Horror Retold in Lafayette Square
By Mary McGrory
Column: MARY McGRORY
Tuesday, April 2, 1996
; Page A02
Sister Dianna Ortiz stood under the budding tulip trees of Lafayette Square
and implored the man across the street to feel her pain.
Sister Dianna doesn't look much older than President Clinton's 16-year-old
daughter Chelsea, but she is a 37-year-old Ursuline nun who survived a hideous
chapter in Guatemala's grim story. In 1989, she was kidnapped, raped and
tortured by Guatemalan death squads and turned loose with 111 cigarette burns
on her body and a story nobody wanted to believe.

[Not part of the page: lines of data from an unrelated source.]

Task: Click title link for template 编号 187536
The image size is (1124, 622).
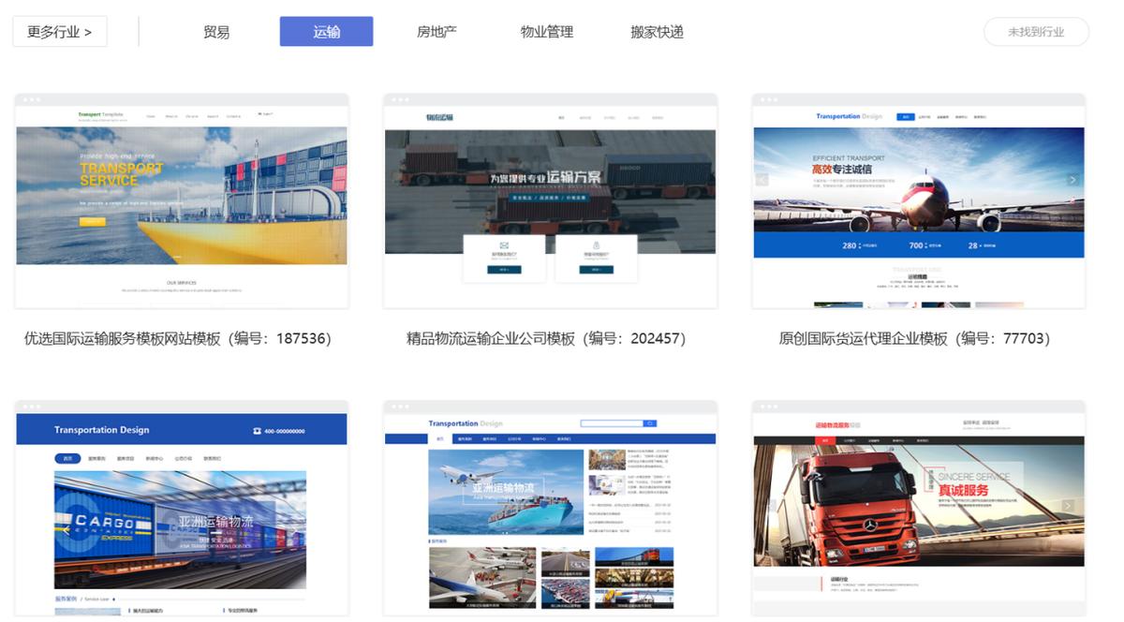Action: coord(178,338)
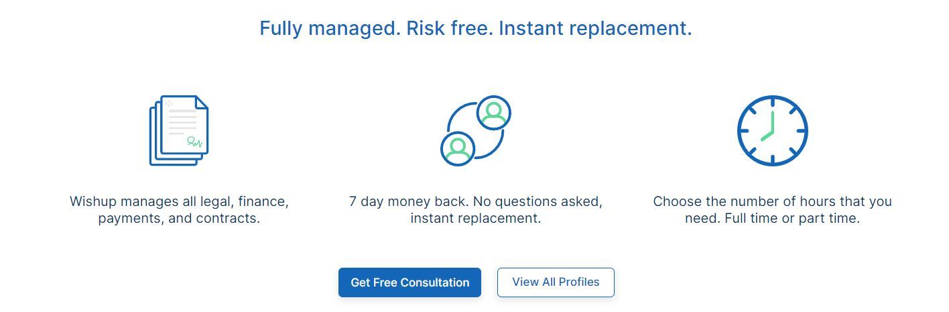Select "Instant replacement." in the blue heading
The image size is (949, 312).
point(595,29)
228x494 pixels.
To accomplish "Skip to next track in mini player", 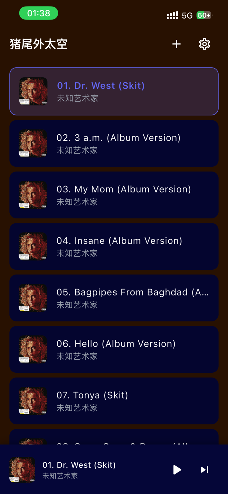I will (205, 470).
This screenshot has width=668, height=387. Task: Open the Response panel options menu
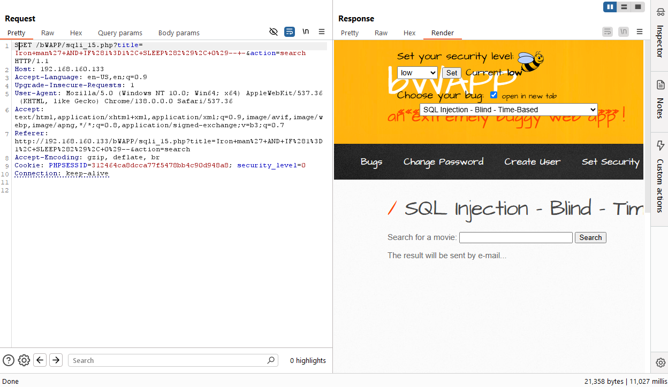[x=640, y=32]
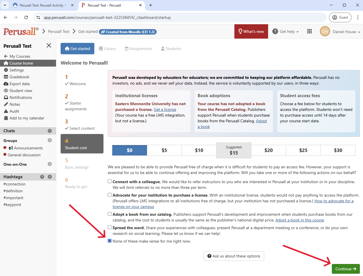The width and height of the screenshot is (363, 276).
Task: Close the Perusall Test sidebar panel
Action: [49, 46]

They still don't. The government's attitude was pretty well played out by
Park Police. Just as the gathering -- several hundred casually dressed nuns
and priests -- was getting underway, the police came and demanded to see the
permit. It was, they said, for the east side. They must uproot the lectern and
resettle some four yards from where they were. The government, which has yet
to give Sister Dianna one paper related to her case, has felt all along that
she should keep moving.
A year ago, President Clinton ordered the Intelligence Oversight Board to
conduct a probe. The only word she and her lawyers have received is: wait.
She feels she has waited long enough. There is steel in the fragile frame,
a cool head under the silky black hair. She will keep a vigil in Lafayette
Square 21 hours a day until the administration divulges what it knows about
her ordeal and the identity of a man called "Alejandro" who supervised her
torture, and who spoke "unmistakable" American English and broken Spanish. He
proposed to take her to the U.S. Embassy, where a friend of his would help
her. She jumped out of his jeep when it was stopped in traffic on the way.

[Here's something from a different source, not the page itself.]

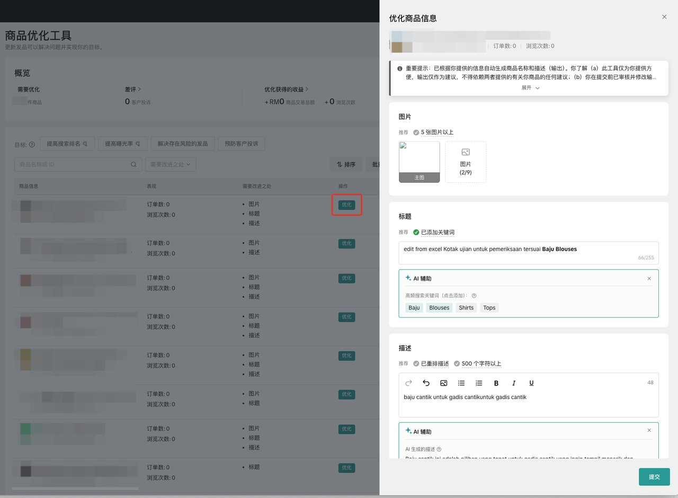Add the Tops keyword chip
This screenshot has height=498, width=678.
coord(489,308)
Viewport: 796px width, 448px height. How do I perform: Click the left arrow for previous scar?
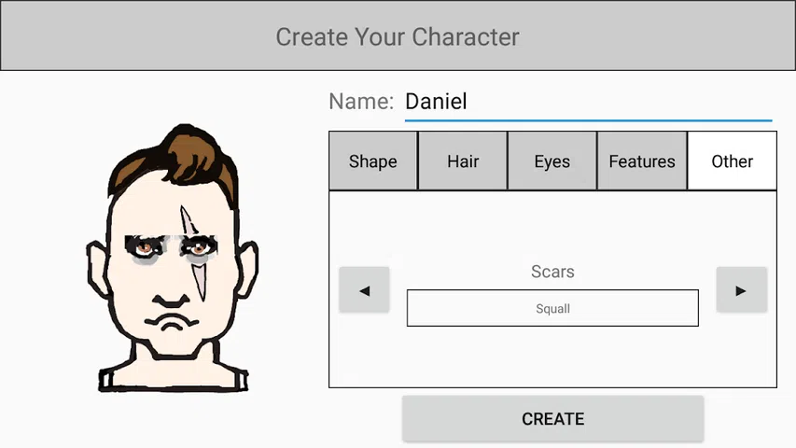(x=364, y=290)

In the park, she was surrounded by several hundred sympathizers. They
listened in rapt, horrified silence as she began to read, in a clear, steady
voice, an account of what she endured beginning on Nov. 2, 1989. She has told
the story many times, to U.S. and Guatemalan officials, none of whom have done
anything she knows of to bring her torturers or Alejandro to justice.
In previous testimony, she has left out one incident. This time, she told
her "guilty" secret. In six years, she could bring herself to tell only three
or four people about the ultimate horror. She could talk about what happened
to her; martyrdom is for her manageable. But what happened to another woman
because of her haunts her night and day. As she approached the heart of
darkness in her story, Sister Dianna's voice began to tremble. She had been
handed a small machete by her torturers. "[They] put their hands onto the
handle, on top of mine. And I had no choice, I was forced to use it against
another human being. What I remember is blood gushing -- spurting like a water
fountain -- droplets of blood spattering everywhere."

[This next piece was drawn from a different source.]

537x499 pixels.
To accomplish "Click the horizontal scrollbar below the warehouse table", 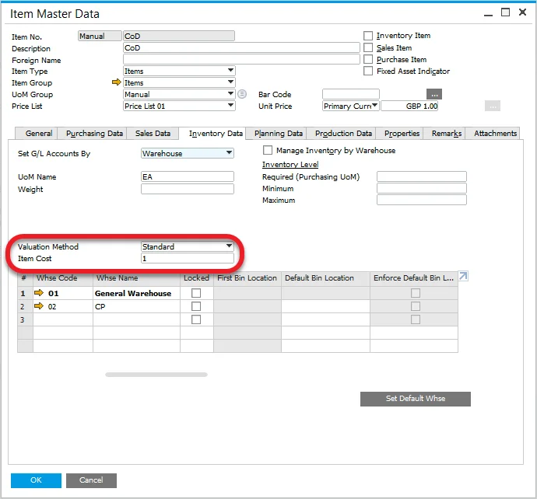I will click(156, 375).
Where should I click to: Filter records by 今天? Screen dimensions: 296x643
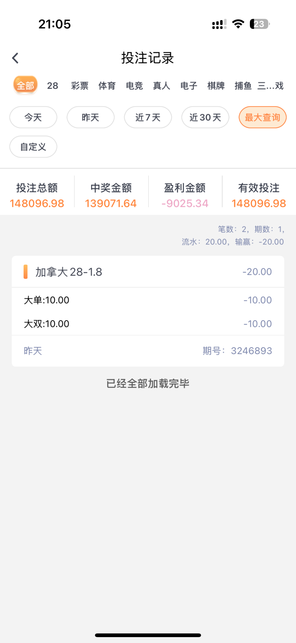[33, 117]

That is what she cannot live with.
She shook her head, and then she laid her shiny head down on the lectern on
her folded arms, and sobbed. Friends came and led her over to the side. She
collapsed into the arms of Jennifer Harbury's attorney, Jose Pertierra.
Harbury's husband, a Guatemalan rebel leader, was killed by death squads --
she says with CIA complicity. Pat Drake of the Guatemala Human Rights
Commission, where Sister Dianna now works, took up the reading. Sister Dianna,
looking drained, came back for the end.
While she was recovering, her friends explained her qualities. Sister Alice
Zachman, the humble and redoubtable head of the Guatemala Human Rights
Commission, said Sister Dianna is an artist, a poet and a musician -- although
she doesn't play the guitar anymore. "She never sleeps. She keeps the radio
and the light on. She's fending off nightmares." Betsy Swart, an
environmentalist who volunteers at the commission, says Sister Dianna enjoys
daily life and "is always doing sweet things for people in the office."
Central American thugs have a special animus against gringo women who teach
their people subversive doctrines like justice and democracy. U.S. officials
of the "better-dead-than-red" school hated to condemn fascist friends. When
four U.S. nuns were slaughtered in El Salvador in 1980, our secretary of
state, Alexander Haig, said they might have been running a roadblock.
Fortunately, one of the sisters, Ita Ford, had a combative Manhattan lawyer
for a brother, and he fought back.
All Sister Dianna asks her government for is the truth, if tax dollars were
paying Alejandro and her other torturers.
Before the somber afternoon was over, after the palms were distributed and
the Scriptures were read, she looked surprisingly up to challenging a
president. A young man stepped up to the microphone and began to sing the
anthem of those without human rights. "We are broken, tortured people, and we
are singing for our lives."
Wiped out as she was, Sister Dianna sang along.